For 50 years, the Conservatoire du littoral has played a central role in the protection and sustainable management of French coastal natural areas.
As a result, it has quickly faced issues related to coastal zone management and coastal risks, beyond its role in protecting landscapes and natural and cultural heritage. Since the mid-2000s, in response to recurring erosion and marine submersion events, the Conservatoire du littoral conducted a series of studies assessing the potential impacts on its properties, taking into account the effects of climate change. From 2010 onward, it developed an approach integrating land-use planning with the implementation of flexible management of the coastal zone. Its efforts have deliberately aimed to encourage a more dynamic and evolving vision of the coastline, based on anticipation and gradual adaptation, moving away from the still too common fixed, rigid conceptions.
Within this framework, the INTERREG Licco (2011-2014) and Life Adapto (2017-2022) projects marked a decisive step. Through large-scale experimentation on a total of 15 pilot sites, they demonstrated the effectiveness of flexible coastal zone management. This approach, based on natural dynamics and combining the returning reclaimed lands to the sea, reconfiguration of the coastal zone, and reconfiguration of the coastal zone, proved that it is possible to reconcile adaptation to coastal hazards with ecosystem preservation through an original and innovative approach involving landscape, public awareness, citizen participation, ecosystem-based approaches, and climate change effect modeling.

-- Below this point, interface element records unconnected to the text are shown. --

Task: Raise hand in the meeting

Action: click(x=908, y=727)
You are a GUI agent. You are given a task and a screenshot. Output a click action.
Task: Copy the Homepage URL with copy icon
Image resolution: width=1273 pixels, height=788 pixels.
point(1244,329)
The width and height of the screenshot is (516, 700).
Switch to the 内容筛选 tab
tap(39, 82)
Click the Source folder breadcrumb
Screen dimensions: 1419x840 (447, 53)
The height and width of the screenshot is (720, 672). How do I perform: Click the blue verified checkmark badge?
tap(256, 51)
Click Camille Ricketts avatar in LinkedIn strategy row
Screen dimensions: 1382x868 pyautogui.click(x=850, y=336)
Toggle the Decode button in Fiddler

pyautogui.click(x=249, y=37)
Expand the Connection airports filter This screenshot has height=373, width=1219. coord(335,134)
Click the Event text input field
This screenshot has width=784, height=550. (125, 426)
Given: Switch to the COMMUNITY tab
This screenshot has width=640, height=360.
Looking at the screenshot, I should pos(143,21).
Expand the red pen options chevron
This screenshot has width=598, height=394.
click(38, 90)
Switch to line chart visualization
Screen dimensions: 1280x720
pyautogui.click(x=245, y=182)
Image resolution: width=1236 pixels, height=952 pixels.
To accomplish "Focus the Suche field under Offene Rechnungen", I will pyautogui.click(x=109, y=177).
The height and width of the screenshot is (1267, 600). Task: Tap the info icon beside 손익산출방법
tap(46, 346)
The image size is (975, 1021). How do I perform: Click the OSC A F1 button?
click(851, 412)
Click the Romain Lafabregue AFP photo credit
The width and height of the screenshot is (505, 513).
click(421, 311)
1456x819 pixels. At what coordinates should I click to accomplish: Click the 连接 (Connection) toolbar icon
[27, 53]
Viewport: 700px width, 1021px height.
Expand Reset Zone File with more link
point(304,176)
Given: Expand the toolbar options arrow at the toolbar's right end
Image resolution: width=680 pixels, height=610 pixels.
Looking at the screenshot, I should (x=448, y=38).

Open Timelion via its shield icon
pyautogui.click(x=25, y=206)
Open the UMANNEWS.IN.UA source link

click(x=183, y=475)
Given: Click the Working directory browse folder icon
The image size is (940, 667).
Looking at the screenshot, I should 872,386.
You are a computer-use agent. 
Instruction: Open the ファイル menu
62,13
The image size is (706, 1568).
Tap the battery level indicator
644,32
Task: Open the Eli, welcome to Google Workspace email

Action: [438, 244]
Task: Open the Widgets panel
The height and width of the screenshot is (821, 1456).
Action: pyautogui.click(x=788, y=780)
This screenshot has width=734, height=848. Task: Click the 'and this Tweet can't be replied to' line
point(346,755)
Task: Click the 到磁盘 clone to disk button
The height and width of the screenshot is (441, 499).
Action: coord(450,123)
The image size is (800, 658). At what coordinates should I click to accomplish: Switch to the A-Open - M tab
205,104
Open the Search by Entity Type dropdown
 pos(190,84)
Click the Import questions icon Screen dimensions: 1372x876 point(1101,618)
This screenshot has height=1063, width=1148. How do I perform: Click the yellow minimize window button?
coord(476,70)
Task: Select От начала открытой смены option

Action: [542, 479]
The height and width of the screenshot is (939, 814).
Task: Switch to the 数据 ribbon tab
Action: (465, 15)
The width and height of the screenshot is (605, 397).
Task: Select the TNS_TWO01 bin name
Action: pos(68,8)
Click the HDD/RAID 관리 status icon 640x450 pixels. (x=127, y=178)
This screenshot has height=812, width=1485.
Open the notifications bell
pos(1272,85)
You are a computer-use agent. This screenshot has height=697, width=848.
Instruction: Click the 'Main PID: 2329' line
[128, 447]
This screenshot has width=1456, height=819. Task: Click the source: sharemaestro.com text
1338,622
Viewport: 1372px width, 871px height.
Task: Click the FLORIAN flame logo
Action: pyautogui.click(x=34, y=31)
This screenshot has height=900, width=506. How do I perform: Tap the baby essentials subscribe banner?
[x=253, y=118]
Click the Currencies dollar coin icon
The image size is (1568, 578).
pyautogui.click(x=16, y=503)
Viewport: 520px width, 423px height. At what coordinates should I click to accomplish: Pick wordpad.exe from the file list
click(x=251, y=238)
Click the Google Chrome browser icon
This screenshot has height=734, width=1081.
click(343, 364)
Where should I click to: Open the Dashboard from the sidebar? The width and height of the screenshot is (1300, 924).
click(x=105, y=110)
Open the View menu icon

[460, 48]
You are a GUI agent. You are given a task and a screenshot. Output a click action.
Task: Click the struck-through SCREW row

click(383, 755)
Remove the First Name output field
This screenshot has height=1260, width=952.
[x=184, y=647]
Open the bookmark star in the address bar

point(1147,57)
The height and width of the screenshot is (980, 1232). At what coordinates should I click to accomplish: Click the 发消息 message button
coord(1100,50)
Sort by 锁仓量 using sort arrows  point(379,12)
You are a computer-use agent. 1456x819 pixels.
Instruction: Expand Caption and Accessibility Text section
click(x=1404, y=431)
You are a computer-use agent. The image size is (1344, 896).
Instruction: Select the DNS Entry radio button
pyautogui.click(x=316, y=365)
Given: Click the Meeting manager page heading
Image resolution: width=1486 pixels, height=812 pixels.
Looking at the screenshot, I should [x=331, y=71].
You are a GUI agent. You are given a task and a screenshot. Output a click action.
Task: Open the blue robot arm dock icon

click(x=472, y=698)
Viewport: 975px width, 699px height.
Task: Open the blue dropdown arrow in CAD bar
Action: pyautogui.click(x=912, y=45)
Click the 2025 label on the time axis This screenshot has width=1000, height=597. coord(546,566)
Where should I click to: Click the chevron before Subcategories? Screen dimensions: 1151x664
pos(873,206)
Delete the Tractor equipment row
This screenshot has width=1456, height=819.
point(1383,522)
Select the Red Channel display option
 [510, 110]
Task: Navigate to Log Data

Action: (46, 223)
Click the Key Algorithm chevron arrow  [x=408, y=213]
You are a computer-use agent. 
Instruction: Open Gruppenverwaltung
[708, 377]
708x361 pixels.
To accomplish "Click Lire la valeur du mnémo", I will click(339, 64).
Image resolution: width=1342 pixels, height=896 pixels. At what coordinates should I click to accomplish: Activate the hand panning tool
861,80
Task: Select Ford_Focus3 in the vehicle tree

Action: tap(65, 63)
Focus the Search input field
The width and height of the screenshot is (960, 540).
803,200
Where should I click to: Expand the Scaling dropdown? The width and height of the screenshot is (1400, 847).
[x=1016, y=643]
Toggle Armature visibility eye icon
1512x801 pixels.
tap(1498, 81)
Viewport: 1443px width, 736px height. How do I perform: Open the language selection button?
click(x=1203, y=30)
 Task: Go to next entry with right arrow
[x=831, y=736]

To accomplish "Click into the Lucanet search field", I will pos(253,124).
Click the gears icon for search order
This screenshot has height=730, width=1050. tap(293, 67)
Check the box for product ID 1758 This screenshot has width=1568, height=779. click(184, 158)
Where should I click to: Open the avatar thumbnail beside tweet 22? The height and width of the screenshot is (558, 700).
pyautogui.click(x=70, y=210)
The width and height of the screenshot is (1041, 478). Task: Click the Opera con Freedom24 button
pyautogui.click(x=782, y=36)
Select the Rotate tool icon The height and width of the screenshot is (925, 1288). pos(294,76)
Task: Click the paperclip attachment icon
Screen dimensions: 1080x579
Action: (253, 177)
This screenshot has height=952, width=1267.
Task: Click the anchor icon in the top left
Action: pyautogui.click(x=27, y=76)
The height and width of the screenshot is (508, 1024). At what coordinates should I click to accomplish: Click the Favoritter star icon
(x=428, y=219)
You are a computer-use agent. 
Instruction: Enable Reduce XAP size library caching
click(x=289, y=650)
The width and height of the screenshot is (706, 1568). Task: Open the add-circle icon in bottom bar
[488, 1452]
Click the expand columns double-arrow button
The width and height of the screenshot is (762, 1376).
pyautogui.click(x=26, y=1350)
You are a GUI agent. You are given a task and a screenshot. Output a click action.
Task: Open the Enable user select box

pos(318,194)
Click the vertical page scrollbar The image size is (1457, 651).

Together, these projects enabled the Conservatoire du littoral and its partners to demonstrate that, within the framework of adapting coastal territories to climate change, a flexible, integrated, and collaborative management is not only feasible but also desirable.
Building on these experiences and the tools developed, the Conservatoire du littoral worked between 2022 and 2024 to continue the approach and define a new phase for Adapto. Collectively, with about ten partner organizations, including BRGM and Cerema, the institution designed and drafted a new project to scale up the approach promoted in the previous LIFE Adapto. In June 2025, Europe once again supported the LIFE Adapto+ project, which also benefits from the support of the Ministry of Ecological Transition, Biodiversity, Forests, the Sea and Fisheries, and the Banque des Territoires.
Since July 1, 2024, and until mid-2029, the Conservatoire du littoral and its partners will work to support territories in implementing flexible coastal zone management through the development of technical, strategic, and financial tools that can be replicated across all types of coastlines.